EXERCISE OBJECTIVE: Every entry needs to be printed exactly, please.

[DATA TO EXAMINE]

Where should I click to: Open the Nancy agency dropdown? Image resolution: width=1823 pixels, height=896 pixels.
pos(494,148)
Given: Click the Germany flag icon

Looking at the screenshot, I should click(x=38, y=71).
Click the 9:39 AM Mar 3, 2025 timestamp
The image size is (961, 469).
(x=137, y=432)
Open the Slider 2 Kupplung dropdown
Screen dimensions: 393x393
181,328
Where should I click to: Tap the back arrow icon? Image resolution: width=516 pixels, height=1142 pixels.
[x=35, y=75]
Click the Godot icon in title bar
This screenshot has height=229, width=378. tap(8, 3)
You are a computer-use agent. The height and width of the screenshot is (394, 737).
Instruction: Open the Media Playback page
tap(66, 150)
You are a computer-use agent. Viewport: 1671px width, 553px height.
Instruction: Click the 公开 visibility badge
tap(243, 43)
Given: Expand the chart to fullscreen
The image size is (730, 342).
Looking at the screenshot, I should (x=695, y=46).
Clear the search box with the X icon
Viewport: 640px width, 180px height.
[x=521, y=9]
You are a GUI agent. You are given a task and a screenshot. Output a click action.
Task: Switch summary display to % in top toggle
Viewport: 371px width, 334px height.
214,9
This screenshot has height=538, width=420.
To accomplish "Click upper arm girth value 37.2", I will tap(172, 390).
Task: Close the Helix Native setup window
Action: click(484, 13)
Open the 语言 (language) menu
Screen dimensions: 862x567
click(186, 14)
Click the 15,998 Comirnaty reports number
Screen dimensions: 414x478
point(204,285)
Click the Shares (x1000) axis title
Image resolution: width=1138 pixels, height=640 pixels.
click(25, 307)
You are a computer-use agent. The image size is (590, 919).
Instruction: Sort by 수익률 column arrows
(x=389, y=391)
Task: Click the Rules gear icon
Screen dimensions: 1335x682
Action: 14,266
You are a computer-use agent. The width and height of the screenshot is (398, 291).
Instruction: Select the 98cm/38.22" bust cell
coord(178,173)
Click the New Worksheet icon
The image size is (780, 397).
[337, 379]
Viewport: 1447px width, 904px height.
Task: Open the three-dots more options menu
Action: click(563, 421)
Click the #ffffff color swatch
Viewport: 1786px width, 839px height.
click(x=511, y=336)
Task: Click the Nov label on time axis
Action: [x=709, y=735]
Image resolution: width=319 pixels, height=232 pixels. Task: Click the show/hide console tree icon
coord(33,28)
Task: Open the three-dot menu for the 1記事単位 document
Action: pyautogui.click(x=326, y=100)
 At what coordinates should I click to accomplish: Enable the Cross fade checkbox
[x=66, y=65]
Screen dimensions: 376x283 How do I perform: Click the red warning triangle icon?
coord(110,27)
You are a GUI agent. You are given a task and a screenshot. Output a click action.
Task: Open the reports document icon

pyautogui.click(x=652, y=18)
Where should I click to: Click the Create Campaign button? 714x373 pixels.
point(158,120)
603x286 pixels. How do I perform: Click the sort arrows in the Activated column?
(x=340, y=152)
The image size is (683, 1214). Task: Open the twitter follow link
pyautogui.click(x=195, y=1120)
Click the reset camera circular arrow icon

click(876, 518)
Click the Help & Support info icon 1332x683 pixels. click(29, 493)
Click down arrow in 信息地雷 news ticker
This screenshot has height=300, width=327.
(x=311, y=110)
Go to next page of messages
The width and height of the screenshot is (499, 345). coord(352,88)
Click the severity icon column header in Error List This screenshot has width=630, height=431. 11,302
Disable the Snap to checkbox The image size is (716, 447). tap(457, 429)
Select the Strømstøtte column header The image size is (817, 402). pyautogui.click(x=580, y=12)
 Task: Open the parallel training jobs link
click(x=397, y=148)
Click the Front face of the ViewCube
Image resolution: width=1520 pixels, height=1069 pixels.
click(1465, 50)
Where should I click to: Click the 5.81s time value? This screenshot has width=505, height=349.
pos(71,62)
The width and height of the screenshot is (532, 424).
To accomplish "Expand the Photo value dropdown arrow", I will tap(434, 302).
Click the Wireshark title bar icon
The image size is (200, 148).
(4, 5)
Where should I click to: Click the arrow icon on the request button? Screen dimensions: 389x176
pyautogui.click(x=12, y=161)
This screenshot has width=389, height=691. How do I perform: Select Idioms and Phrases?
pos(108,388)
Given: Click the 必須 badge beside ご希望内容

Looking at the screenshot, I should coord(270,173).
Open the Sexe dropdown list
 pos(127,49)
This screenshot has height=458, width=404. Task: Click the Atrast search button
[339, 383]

[/DATA TO EXAMINE]

WRITTEN RESPONSE:
Where should I click to: Open the Nancy agency dropdown? Image resolution: width=1823 pixels, height=896 pixels.
pos(494,148)
Given: Click the Germany flag icon

Looking at the screenshot, I should click(x=38, y=71).
Click the 9:39 AM Mar 3, 2025 timestamp
The image size is (961, 469).
(x=137, y=432)
Open the Slider 2 Kupplung dropdown
Screen dimensions: 393x393
181,328
Where should I click to: Tap the back arrow icon? Image resolution: width=516 pixels, height=1142 pixels.
[x=35, y=75]
Click the Godot icon in title bar
This screenshot has height=229, width=378. tap(8, 3)
You are a computer-use agent. The height and width of the screenshot is (394, 737).
Instruction: Open the Media Playback page
tap(66, 150)
You are a computer-use agent. Viewport: 1671px width, 553px height.
Instruction: Click the 公开 visibility badge
tap(243, 43)
Given: Expand the chart to fullscreen
The image size is (730, 342).
Looking at the screenshot, I should (x=695, y=46).
Clear the search box with the X icon
Viewport: 640px width, 180px height.
[x=521, y=9]
You are a GUI agent. You are given a task and a screenshot. Output a click action.
Task: Switch summary display to % in top toggle
Viewport: 371px width, 334px height.
214,9
This screenshot has height=538, width=420.
To accomplish "Click upper arm girth value 37.2", I will tap(172, 390).
Task: Close the Helix Native setup window
Action: click(484, 13)
Open the 语言 (language) menu
Screen dimensions: 862x567
click(186, 14)
Click the 15,998 Comirnaty reports number
Screen dimensions: 414x478
point(204,285)
Click the Shares (x1000) axis title
Image resolution: width=1138 pixels, height=640 pixels.
click(25, 307)
You are a computer-use agent. The image size is (590, 919).
Instruction: Sort by 수익률 column arrows
(x=389, y=391)
Task: Click the Rules gear icon
Screen dimensions: 1335x682
Action: 14,266
You are a computer-use agent. The width and height of the screenshot is (398, 291).
Instruction: Select the 98cm/38.22" bust cell
coord(178,173)
Click the New Worksheet icon
The image size is (780, 397).
[337, 379]
Viewport: 1447px width, 904px height.
Task: Open the three-dots more options menu
Action: click(563, 421)
Click the #ffffff color swatch
Viewport: 1786px width, 839px height.
click(x=511, y=336)
Task: Click the Nov label on time axis
Action: [x=709, y=735]
Image resolution: width=319 pixels, height=232 pixels. Task: Click the show/hide console tree icon
coord(33,28)
Task: Open the three-dot menu for the 1記事単位 document
Action: pyautogui.click(x=326, y=100)
 At what coordinates should I click to accomplish: Enable the Cross fade checkbox
[x=66, y=65]
Screen dimensions: 376x283 How do I perform: Click the red warning triangle icon?
coord(110,27)
You are a GUI agent. You are given a task and a screenshot. Output a click action.
Task: Open the reports document icon

pyautogui.click(x=652, y=18)
Where should I click to: Click the Create Campaign button? 714x373 pixels.
point(158,120)
603x286 pixels. How do I perform: Click the sort arrows in the Activated column?
(x=340, y=152)
The image size is (683, 1214). Task: Open the twitter follow link
pyautogui.click(x=195, y=1120)
Click the reset camera circular arrow icon

click(876, 518)
Click the Help & Support info icon 1332x683 pixels. click(29, 493)
Click down arrow in 信息地雷 news ticker
This screenshot has height=300, width=327.
(x=311, y=110)
Go to next page of messages
The width and height of the screenshot is (499, 345). coord(352,88)
Click the severity icon column header in Error List This screenshot has width=630, height=431. 11,302
Disable the Snap to checkbox The image size is (716, 447). tap(457, 429)
Select the Strømstøtte column header The image size is (817, 402). pyautogui.click(x=580, y=12)
 Task: Open the parallel training jobs link
click(x=397, y=148)
Click the Front face of the ViewCube
Image resolution: width=1520 pixels, height=1069 pixels.
click(1465, 50)
Where should I click to: Click the 5.81s time value? This screenshot has width=505, height=349.
pos(71,62)
The width and height of the screenshot is (532, 424).
To accomplish "Expand the Photo value dropdown arrow", I will tap(434, 302).
Click the Wireshark title bar icon
The image size is (200, 148).
(4, 5)
Where should I click to: Click the arrow icon on the request button? Screen dimensions: 389x176
pyautogui.click(x=12, y=161)
This screenshot has width=389, height=691. How do I perform: Select Idioms and Phrases?
pos(108,388)
Given: Click the 必須 badge beside ご希望内容

Looking at the screenshot, I should coord(270,173).
Open the Sexe dropdown list
 pos(127,49)
This screenshot has height=458, width=404. Task: Click the Atrast search button
[339, 383]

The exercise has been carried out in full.